■ **Extracted entries**:
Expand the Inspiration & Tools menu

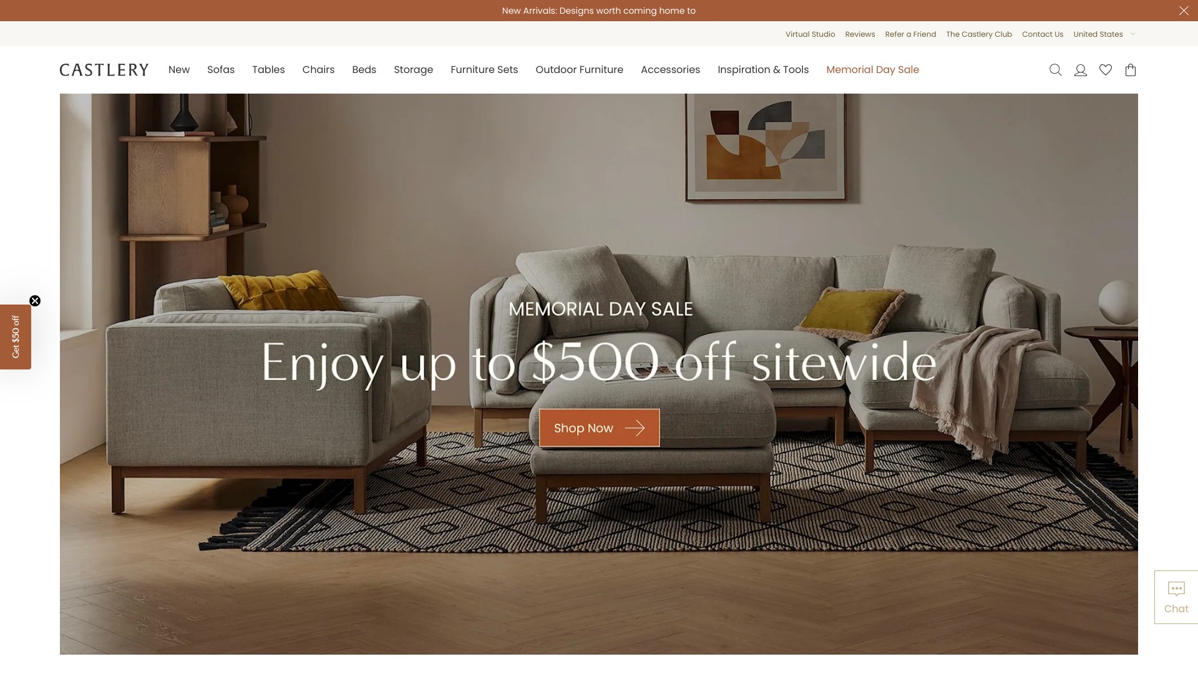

---

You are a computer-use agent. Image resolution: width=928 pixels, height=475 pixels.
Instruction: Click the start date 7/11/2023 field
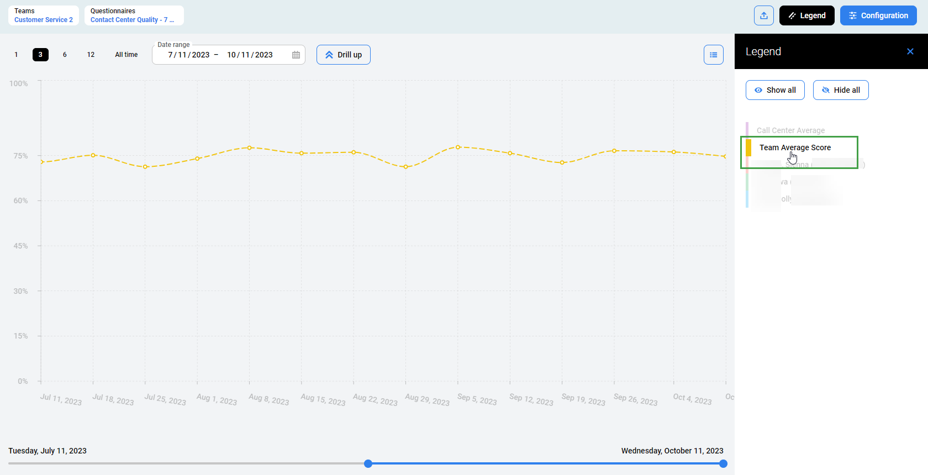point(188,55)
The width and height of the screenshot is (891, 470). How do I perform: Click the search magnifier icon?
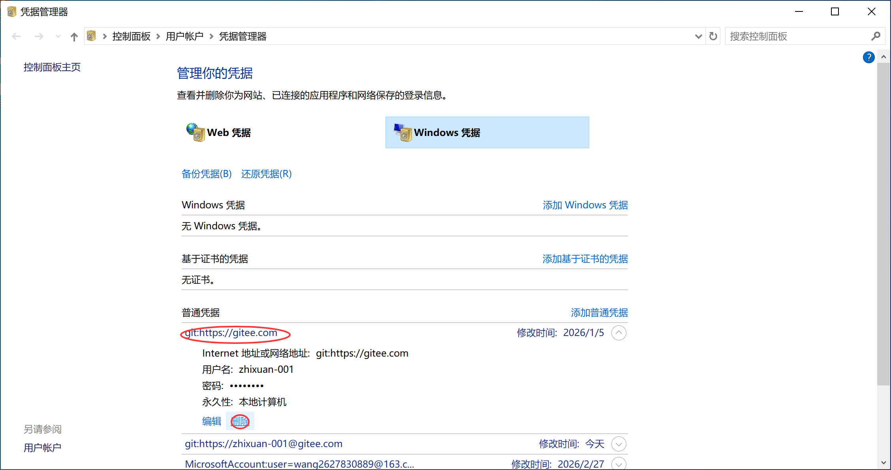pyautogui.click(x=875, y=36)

==

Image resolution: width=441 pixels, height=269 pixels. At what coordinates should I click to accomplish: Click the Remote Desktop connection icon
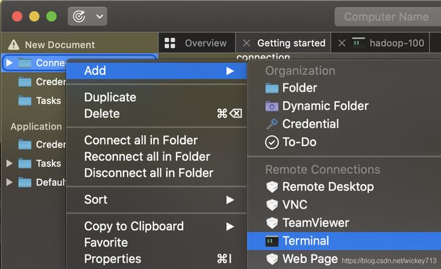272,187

■ **Goal of the exercise**: Rewrite the data starting at the line that has "The width and" and ending after the line that has "pyautogui.click(x=875, y=36)", replacing "magnifier" with "magnifying glass" and changing nothing else. Leave the pictures out of your answer.

■ **Problem solution**:
The width and height of the screenshot is (891, 470). How do I perform: Click the search magnifying glass icon?
pyautogui.click(x=875, y=36)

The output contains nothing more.